Conclusions: Nirvana or Achievability?

Pure fusion might be nirvana, but it is a long way from being achieved. It is not at all clear how tokamaks will ever get past conservative design rules, as they must for pure fusion, but certainly need not for fusion breeding. Regarding lasers, there does not seem to be any conservative design like rule restricting their parameter space, but results from the National Ignition Campaign at NIF make it clear that there are large gaps in our understanding, at least for indirect drive. However fusion breeding might be available for large scale power production by mid century. Nobody believes that is true for pure fusion.

Where will we be at mid century? The entire world, not just the currently wealthier parts of it will demand many terawatts of power. But it will almost certainly be clear then (as it is to many of us now) that solar, wind and biofuel will not be able to deliver it. Fossil fuel and mined 235U may be well on their way to depletion; in addition fossil fuel may by then be causing unacceptable climate change. Fission and fusion breeding are about all that is left. If the fusion community makes a real and sustained effort to deliver economical breeders, it is unlikely that either can deliver a knockout blow to the other. Each has a significant advantage. Fission breeding has a shorter development path. However fusion breeding is a much more prolific fuel source, so it fits in well with today’s nuclear infrastructure, while fission breeding does not. Freidberg and Kadak [20] claim that LWR’s will be the infrastructure for a very long time. It is the choice that the world has made so far, knowing all of their advantages and drawbacks. Who knows where things will be at mid century, but shouldn’t fusion be ready to jump in?
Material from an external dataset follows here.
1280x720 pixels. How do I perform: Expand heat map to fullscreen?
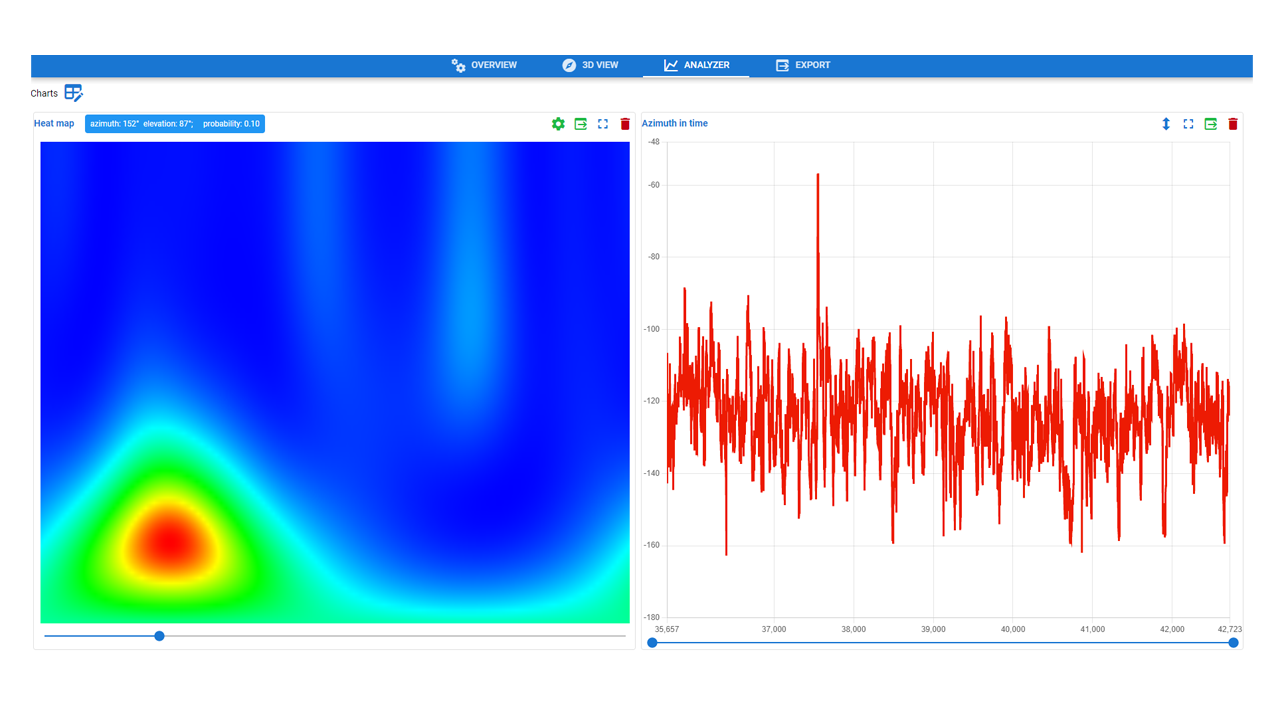pos(603,124)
But to develop fusion breeders will take an enormous effort and about a 30° change in course for the fusion effort. Fission breeder developers are making a real effort to be ready by mid century. Will the fusion effort then still be claiming that they will have a DEMO in 35 years, as they have been for the last 50? (I remember reading as a teenager, a Life magazine article, in the 1950s, about fusion powered rocket ships in 30 years). Fission breeding may be unable to deliver a knockout blow to fusion, but we are doing a pretty good job of delivering one to ourselves.

Let’s change direction, let’s propose and attempt to do something we can actually accomplish in a reasonable time. Let’s make a real effort to develop fusion breeding by mid century, before our sponsors completely lose patience with us. Let’s not lose the fusion project because perfect is the enemy of good enough.